::: PROVIDED RECORDS :::
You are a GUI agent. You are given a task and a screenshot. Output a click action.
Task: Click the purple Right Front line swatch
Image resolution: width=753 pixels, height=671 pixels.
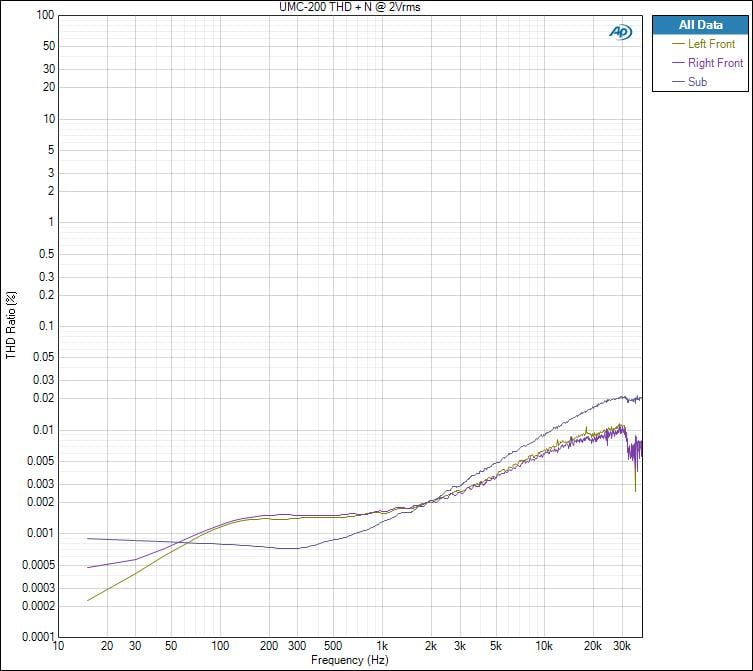(x=678, y=63)
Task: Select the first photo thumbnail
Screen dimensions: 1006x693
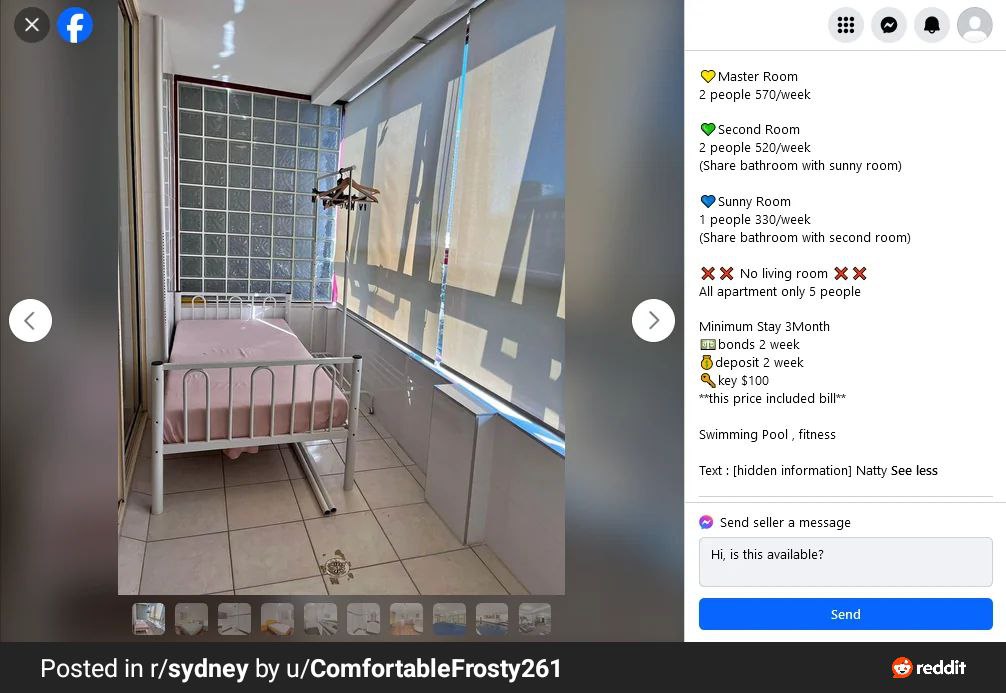Action: [x=148, y=619]
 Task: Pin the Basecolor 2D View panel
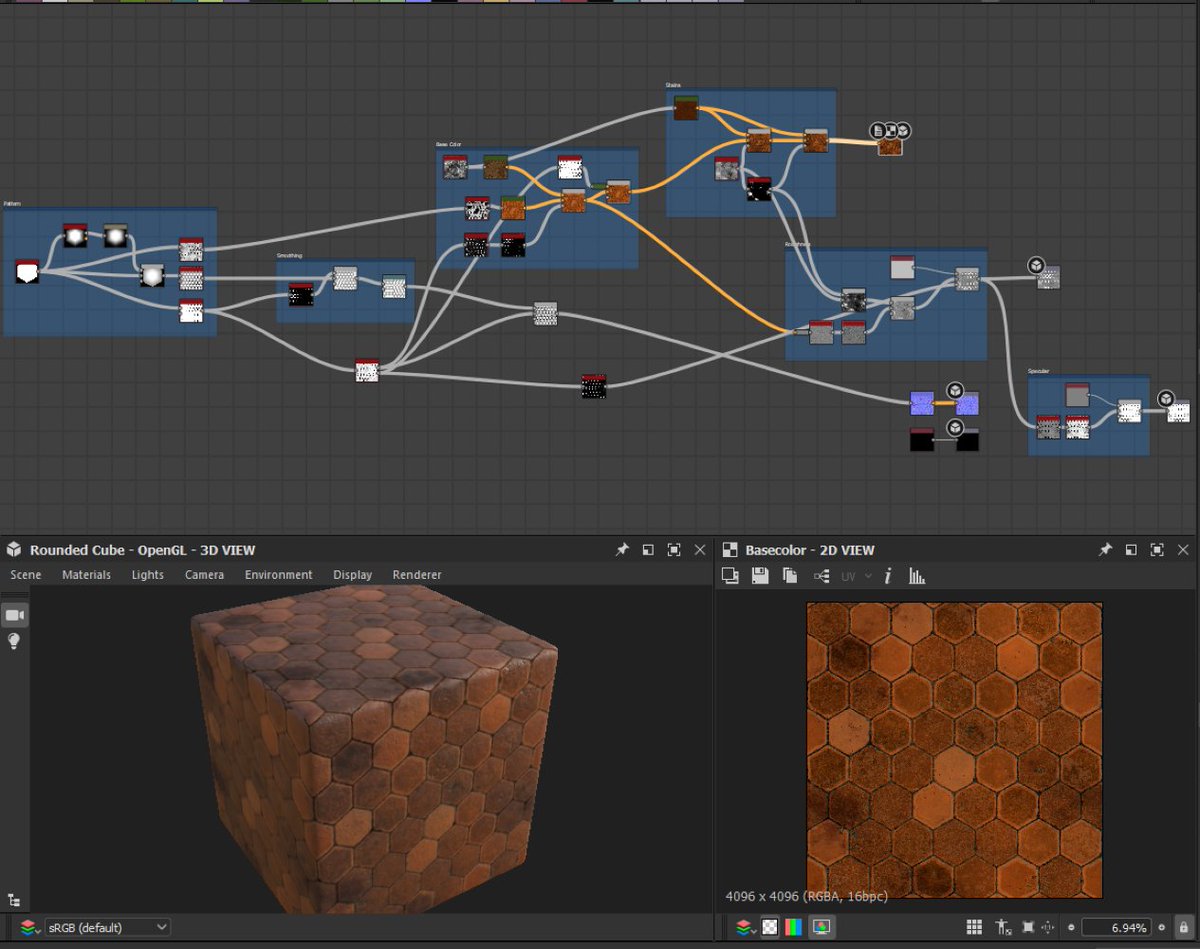pyautogui.click(x=1105, y=549)
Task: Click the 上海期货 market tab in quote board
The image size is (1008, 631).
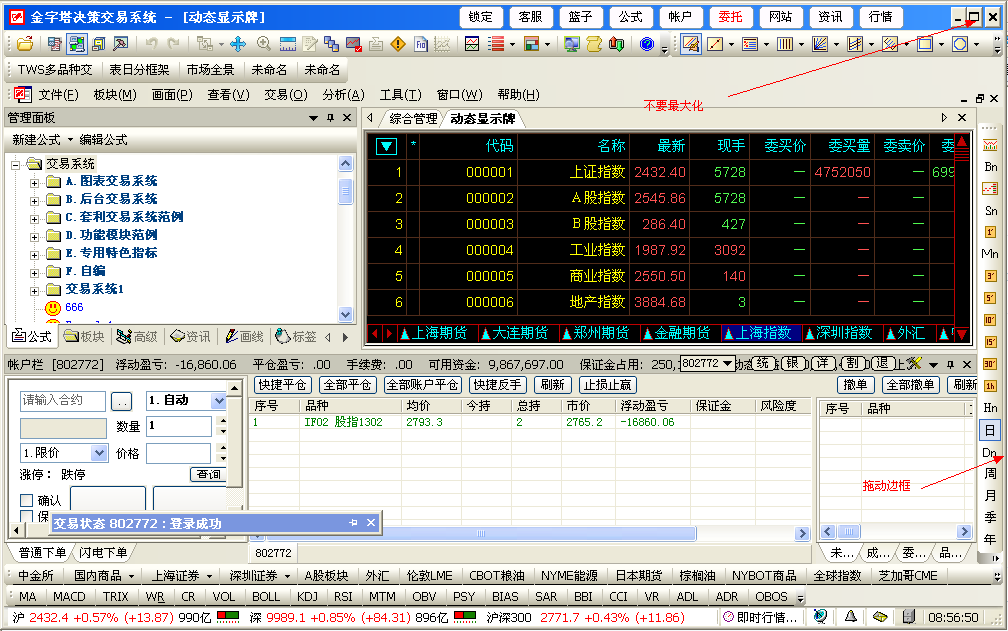Action: pyautogui.click(x=437, y=333)
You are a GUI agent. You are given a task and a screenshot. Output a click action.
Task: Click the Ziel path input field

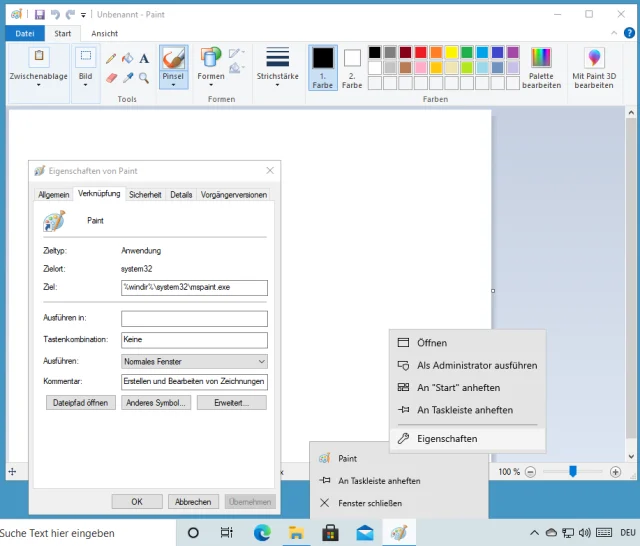coord(194,287)
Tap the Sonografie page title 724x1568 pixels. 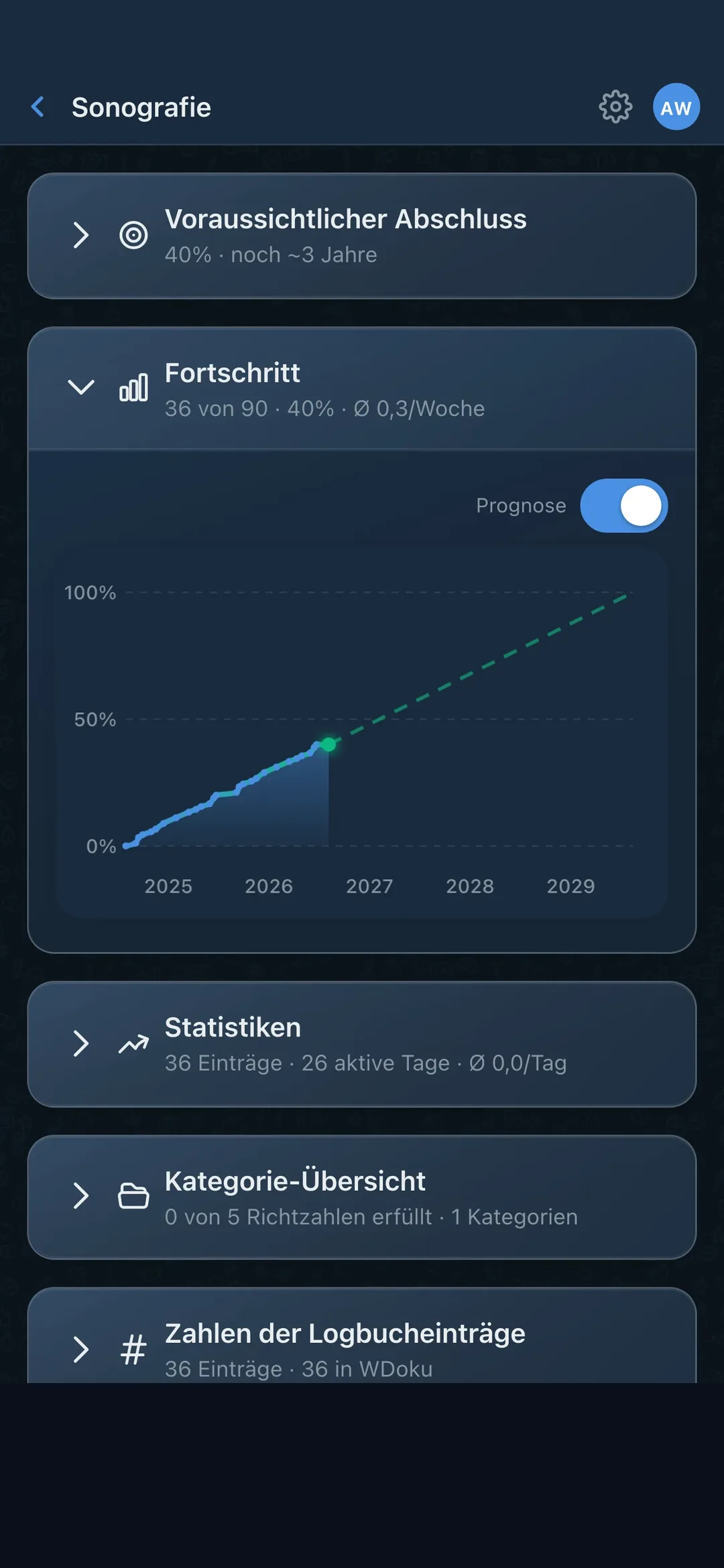[141, 107]
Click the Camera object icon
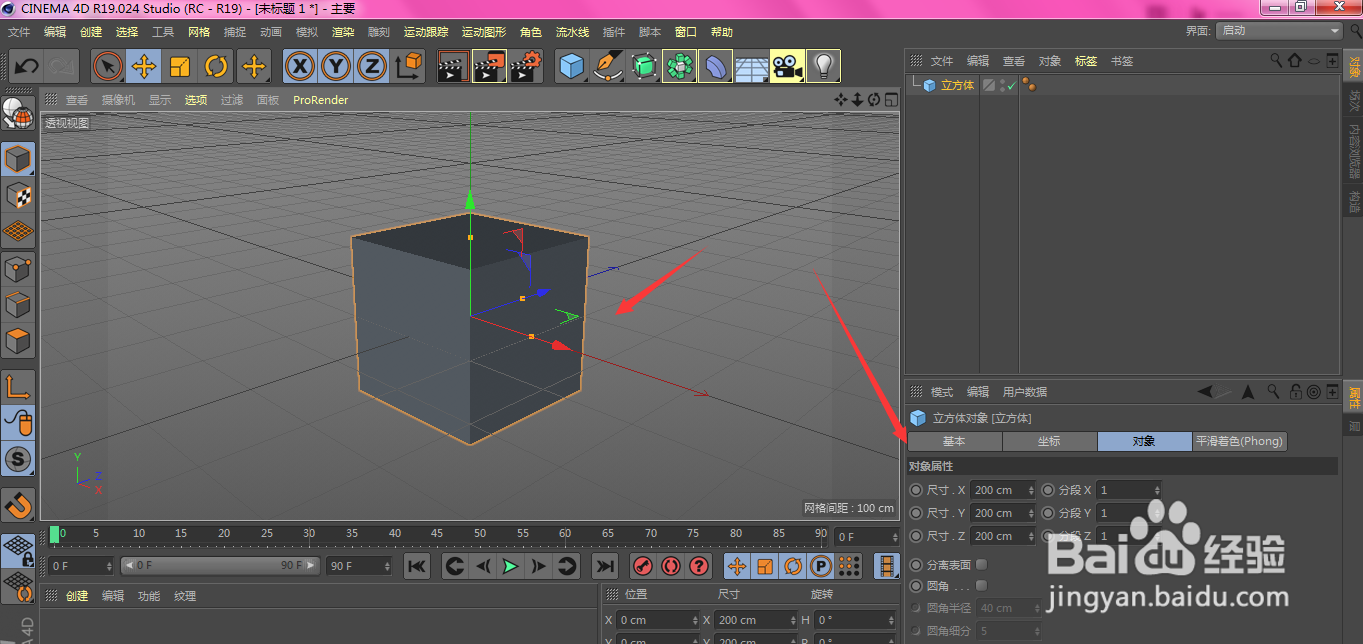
:::
*EXERCISE OBJECTIVE*. Transcribe, word for word, the stretch of lines in the data above from the one with "Task: Click the purple" through the one with "Task: Click the 上海期货"; omit all pictures.

*SOLUTION FOR THIS TASK*.
Task: Click the purple Right Front line swatch
Image resolution: width=753 pixels, height=671 pixels.
(x=678, y=63)
Task: Select the first photo thumbnail
Screen dimensions: 1006x693
Action: [x=148, y=619]
 Task: Pin the Basecolor 2D View panel
pyautogui.click(x=1105, y=549)
Task: Click the 上海期货 market tab in quote board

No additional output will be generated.